[Saved entries]

━━━━━━━━━━━━━━━━━━━━━━━━━━━━━━

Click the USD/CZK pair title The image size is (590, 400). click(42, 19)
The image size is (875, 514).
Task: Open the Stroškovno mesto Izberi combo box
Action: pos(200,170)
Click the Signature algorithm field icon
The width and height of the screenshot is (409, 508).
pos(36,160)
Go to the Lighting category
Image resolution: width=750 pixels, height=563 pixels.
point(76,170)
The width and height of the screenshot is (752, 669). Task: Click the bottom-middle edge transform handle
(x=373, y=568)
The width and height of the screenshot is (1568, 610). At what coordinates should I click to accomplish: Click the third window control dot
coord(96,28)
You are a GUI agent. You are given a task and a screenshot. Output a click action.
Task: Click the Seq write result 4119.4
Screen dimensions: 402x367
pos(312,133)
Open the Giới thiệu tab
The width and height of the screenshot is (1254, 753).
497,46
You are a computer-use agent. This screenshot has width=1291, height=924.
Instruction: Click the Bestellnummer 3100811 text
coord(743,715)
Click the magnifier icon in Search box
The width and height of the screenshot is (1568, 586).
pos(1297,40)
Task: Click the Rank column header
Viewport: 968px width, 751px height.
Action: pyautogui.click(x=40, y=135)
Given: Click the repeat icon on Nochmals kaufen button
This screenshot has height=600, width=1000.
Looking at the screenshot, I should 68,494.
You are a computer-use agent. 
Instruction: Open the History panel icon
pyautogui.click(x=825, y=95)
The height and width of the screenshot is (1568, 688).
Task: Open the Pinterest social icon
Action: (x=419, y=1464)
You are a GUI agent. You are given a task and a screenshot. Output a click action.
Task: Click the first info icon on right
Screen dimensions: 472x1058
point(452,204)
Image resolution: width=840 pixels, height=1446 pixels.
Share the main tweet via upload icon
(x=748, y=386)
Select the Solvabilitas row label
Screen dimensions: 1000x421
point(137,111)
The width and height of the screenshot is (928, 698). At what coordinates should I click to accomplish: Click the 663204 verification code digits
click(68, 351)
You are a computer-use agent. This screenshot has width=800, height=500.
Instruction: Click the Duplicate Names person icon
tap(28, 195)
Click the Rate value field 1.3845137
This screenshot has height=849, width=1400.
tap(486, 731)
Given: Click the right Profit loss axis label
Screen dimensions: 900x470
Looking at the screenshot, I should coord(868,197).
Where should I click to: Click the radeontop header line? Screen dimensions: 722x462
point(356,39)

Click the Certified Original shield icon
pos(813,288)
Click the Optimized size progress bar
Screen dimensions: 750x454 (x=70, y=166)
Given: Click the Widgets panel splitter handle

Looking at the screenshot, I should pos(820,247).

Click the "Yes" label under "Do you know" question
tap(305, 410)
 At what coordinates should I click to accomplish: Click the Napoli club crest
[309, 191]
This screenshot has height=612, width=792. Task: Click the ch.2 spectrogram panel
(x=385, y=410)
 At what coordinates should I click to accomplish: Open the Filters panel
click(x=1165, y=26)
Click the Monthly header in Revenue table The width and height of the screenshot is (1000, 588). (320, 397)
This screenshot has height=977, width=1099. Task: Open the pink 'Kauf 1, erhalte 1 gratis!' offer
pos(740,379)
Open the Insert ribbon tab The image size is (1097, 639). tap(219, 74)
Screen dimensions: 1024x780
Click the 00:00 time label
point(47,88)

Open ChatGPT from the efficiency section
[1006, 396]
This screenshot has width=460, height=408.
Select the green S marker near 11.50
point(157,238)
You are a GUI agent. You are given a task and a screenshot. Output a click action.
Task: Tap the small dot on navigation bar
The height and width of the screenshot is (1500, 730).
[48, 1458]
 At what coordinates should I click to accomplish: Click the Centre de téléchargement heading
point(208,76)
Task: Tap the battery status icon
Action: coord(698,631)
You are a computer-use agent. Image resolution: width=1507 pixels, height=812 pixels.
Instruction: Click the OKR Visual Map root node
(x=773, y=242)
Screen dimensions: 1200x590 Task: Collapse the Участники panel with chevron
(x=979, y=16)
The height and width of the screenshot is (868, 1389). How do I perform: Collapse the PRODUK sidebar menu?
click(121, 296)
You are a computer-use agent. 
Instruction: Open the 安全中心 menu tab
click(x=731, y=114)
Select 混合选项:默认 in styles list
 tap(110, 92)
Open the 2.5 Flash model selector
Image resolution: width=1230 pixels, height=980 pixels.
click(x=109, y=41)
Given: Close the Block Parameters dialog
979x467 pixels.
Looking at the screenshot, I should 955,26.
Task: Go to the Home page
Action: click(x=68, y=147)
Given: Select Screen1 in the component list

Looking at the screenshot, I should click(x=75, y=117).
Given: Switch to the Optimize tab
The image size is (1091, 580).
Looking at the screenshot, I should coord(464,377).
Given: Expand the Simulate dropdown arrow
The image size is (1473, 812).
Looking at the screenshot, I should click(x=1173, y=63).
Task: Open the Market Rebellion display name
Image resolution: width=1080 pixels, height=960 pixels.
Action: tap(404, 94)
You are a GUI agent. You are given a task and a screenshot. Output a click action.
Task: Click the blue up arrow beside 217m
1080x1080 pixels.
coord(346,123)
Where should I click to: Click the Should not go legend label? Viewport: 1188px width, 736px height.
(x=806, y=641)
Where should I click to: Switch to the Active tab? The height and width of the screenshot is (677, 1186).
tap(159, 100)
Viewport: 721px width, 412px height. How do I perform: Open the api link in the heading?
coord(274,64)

━━━━━━━━━━━━━━━━━━━━━━━━━━━━━━

_What is being asked_: Give the records above again in full, keeping every character unchanged.

_Result_:
Click the USD/CZK pair title The image size is (590, 400). click(42, 19)
The image size is (875, 514).
Task: Open the Stroškovno mesto Izberi combo box
Action: pos(200,170)
Click the Signature algorithm field icon
The width and height of the screenshot is (409, 508).
pos(36,160)
Go to the Lighting category
Image resolution: width=750 pixels, height=563 pixels.
point(76,170)
The width and height of the screenshot is (752, 669). Task: Click the bottom-middle edge transform handle
(x=373, y=568)
The width and height of the screenshot is (1568, 610). At what coordinates should I click to accomplish: Click the third window control dot
coord(96,28)
You are a GUI agent. You are given a task and a screenshot. Output a click action.
Task: Click the Seq write result 4119.4
Screen dimensions: 402x367
pos(312,133)
Open the Giới thiệu tab
The width and height of the screenshot is (1254, 753).
497,46
You are a computer-use agent. This screenshot has width=1291, height=924.
Instruction: Click the Bestellnummer 3100811 text
coord(743,715)
Click the magnifier icon in Search box
The width and height of the screenshot is (1568, 586).
pos(1297,40)
Task: Click the Rank column header
Viewport: 968px width, 751px height.
Action: pyautogui.click(x=40, y=135)
Given: Click the repeat icon on Nochmals kaufen button
This screenshot has height=600, width=1000.
Looking at the screenshot, I should 68,494.
You are a computer-use agent. 
Instruction: Open the History panel icon
pyautogui.click(x=825, y=95)
The height and width of the screenshot is (1568, 688).
Task: Open the Pinterest social icon
Action: (x=419, y=1464)
You are a GUI agent. You are given a task and a screenshot. Output a click action.
Task: Click the first info icon on right
Screen dimensions: 472x1058
point(452,204)
Image resolution: width=840 pixels, height=1446 pixels.
Share the main tweet via upload icon
(x=748, y=386)
Select the Solvabilitas row label
Screen dimensions: 1000x421
point(137,111)
The width and height of the screenshot is (928, 698). At what coordinates should I click to accomplish: Click the 663204 verification code digits
click(68, 351)
You are a computer-use agent. This screenshot has width=800, height=500.
Instruction: Click the Duplicate Names person icon
tap(28, 195)
Click the Rate value field 1.3845137
This screenshot has height=849, width=1400.
tap(486, 731)
Given: Click the right Profit loss axis label
Screen dimensions: 900x470
Looking at the screenshot, I should coord(868,197).
Where should I click to: Click the radeontop header line? Screen dimensions: 722x462
point(356,39)

Click the Certified Original shield icon
pos(813,288)
Click the Optimized size progress bar
Screen dimensions: 750x454 (x=70, y=166)
Given: Click the Widgets panel splitter handle

Looking at the screenshot, I should pos(820,247).

Click the "Yes" label under "Do you know" question
tap(305, 410)
 At what coordinates should I click to accomplish: Click the Napoli club crest
[309, 191]
This screenshot has height=612, width=792. Task: Click the ch.2 spectrogram panel
(x=385, y=410)
 At what coordinates should I click to accomplish: Open the Filters panel
click(x=1165, y=26)
Click the Monthly header in Revenue table The width and height of the screenshot is (1000, 588). (320, 397)
This screenshot has height=977, width=1099. Task: Open the pink 'Kauf 1, erhalte 1 gratis!' offer
pos(740,379)
Open the Insert ribbon tab The image size is (1097, 639). tap(219, 74)
Screen dimensions: 1024x780
Click the 00:00 time label
point(47,88)

Open ChatGPT from the efficiency section
[1006, 396]
This screenshot has width=460, height=408.
Select the green S marker near 11.50
point(157,238)
You are a GUI agent. You are given a task and a screenshot. Output a click action.
Task: Tap the small dot on navigation bar
The height and width of the screenshot is (1500, 730).
[48, 1458]
 At what coordinates should I click to accomplish: Click the Centre de téléchargement heading
point(208,76)
Task: Tap the battery status icon
Action: coord(698,631)
You are a computer-use agent. Image resolution: width=1507 pixels, height=812 pixels.
Instruction: Click the OKR Visual Map root node
(x=773, y=242)
Screen dimensions: 1200x590 Task: Collapse the Участники panel with chevron
(x=979, y=16)
The height and width of the screenshot is (868, 1389). How do I perform: Collapse the PRODUK sidebar menu?
click(121, 296)
You are a computer-use agent. 
Instruction: Open the 安全中心 menu tab
click(x=731, y=114)
Select 混合选项:默认 in styles list
 tap(110, 92)
Open the 2.5 Flash model selector
Image resolution: width=1230 pixels, height=980 pixels.
click(x=109, y=41)
Given: Close the Block Parameters dialog
979x467 pixels.
Looking at the screenshot, I should 955,26.
Task: Go to the Home page
Action: click(x=68, y=147)
Given: Select Screen1 in the component list

Looking at the screenshot, I should click(x=75, y=117).
Given: Switch to the Optimize tab
The image size is (1091, 580).
Looking at the screenshot, I should coord(464,377).
Given: Expand the Simulate dropdown arrow
The image size is (1473, 812).
Looking at the screenshot, I should click(x=1173, y=63).
Task: Open the Market Rebellion display name
Image resolution: width=1080 pixels, height=960 pixels.
Action: tap(404, 94)
You are a GUI agent. You are given a task and a screenshot. Output a click action.
Task: Click the blue up arrow beside 217m
1080x1080 pixels.
coord(346,123)
Where should I click to: Click the Should not go legend label? Viewport: 1188px width, 736px height.
(x=806, y=641)
Where should I click to: Switch to the Active tab? The height and width of the screenshot is (677, 1186).
tap(159, 100)
Viewport: 721px width, 412px height. How do I perform: Open the api link in the heading?
coord(274,64)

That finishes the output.